How prison condemns young people

Felicity Allman discusses a study on how incarceration impacts youth health.

Felicity Allman
8th May 2021
Image Credit: LisaRedfern on Pixabay
The factors that lead a person to prison are complex, often related to substance misuse, social deprivation, poverty, institutional racism, lack of education or opportunity, homelessness and other vulnerabilities. Given that background, it is unsurprising that those in prison are 10 times more likely to have mental health issues. And they aren’t getting the support they need.
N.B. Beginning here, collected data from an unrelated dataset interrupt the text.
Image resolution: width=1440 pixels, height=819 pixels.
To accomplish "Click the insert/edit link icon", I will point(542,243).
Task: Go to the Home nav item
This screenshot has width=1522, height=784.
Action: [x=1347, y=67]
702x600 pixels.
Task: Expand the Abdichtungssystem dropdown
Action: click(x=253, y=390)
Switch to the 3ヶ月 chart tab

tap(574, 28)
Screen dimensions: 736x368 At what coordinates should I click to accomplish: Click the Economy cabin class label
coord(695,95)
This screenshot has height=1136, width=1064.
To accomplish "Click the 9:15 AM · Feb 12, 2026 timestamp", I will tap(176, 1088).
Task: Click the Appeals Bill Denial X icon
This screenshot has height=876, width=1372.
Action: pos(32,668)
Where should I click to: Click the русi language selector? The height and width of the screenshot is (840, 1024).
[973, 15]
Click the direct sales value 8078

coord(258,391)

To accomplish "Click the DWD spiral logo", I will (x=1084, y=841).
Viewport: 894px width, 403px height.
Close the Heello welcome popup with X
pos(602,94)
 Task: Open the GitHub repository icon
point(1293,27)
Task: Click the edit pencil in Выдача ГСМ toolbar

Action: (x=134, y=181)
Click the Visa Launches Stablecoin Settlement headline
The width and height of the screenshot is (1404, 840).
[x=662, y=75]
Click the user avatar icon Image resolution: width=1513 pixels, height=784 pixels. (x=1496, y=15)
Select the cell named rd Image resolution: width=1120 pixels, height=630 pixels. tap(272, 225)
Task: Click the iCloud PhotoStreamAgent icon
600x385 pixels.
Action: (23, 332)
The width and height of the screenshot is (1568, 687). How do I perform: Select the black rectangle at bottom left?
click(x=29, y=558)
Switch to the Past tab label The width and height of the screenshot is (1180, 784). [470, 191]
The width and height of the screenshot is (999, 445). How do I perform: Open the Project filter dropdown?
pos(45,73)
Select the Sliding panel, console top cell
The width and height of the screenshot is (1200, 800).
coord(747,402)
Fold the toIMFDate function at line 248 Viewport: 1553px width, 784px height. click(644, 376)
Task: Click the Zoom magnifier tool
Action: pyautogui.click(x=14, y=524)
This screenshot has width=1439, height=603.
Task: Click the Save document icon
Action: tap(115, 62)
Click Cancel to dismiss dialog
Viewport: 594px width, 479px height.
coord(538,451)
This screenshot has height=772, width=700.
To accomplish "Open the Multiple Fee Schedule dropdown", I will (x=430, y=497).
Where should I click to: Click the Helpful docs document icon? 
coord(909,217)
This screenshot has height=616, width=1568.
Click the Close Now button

This isn’t to say that wealthy, well-educated white people don’t commit crimes, but that education and social status goes some way towards covering it up or arranging alternative ways to handle those crimes, according to the authors of a recent study on the effects of incarceration on youth mental health. The study found that the majority of young people entering prison with pre-existing mental health issues still struggled with their mental health 15 years later. In a vicious circle, these issues serve only to aggravate the poverty, lack of education and other factors that led to their incarceration in the first place. These findings may seem obvious, but present us with definitive evidence that prison condemns young people.

The World Health Organisation is explicit that prisoners of all ages need multifaceted psychosocial support, such as financial management, interview skills and working through trauma. They go further to say that everyone should be screened for mental health issues on entry, with regular check-ups, and that this isn’t just for mental health professionals to do, but for all prison staff. Most importantly, these services need to be designed by those receiving them: imprisoned people will have the greatest insight into what will be most helpful. And what they want doesn’t seem like too much to ask:

  • ‘Someone to talk to’ about their feelings and problems;
  • Better planning for their release;
  • ‘Something to do’ during the day: meaningful activity, including work and exercise; 
  • Help in a crisis;
  • Access to psychological therapy and advice about medication. 

The Prison Reform Trust says this isn’t happening in the UK. Although mental health services have been developed to ensure people are placed in the most suitable service for them, it seems that if a person has made it as far as prison, then it’s too late. 

There also isn’t enough interagency working to prevent young people slipping through the net. These people are more likely to be survivors of abuse and other traumas, and early help can go some way towards reducing their vulnerability. Adverse childhood experiences (ACEs) are well validated predictors of future outcomes from depression to STIs, diabetes to unemployment. Addressing and preventing them is essential for public and global health. This holds true for the USA, where the study was conducted, as much as it is in the UK. Juvenile incarceration is another ACE, so we need better options than just increasing the burden of trauma on these young people – diversion away from prison, early help with problems, and support from education and healthcare professionals – to avoid effectively condemning them.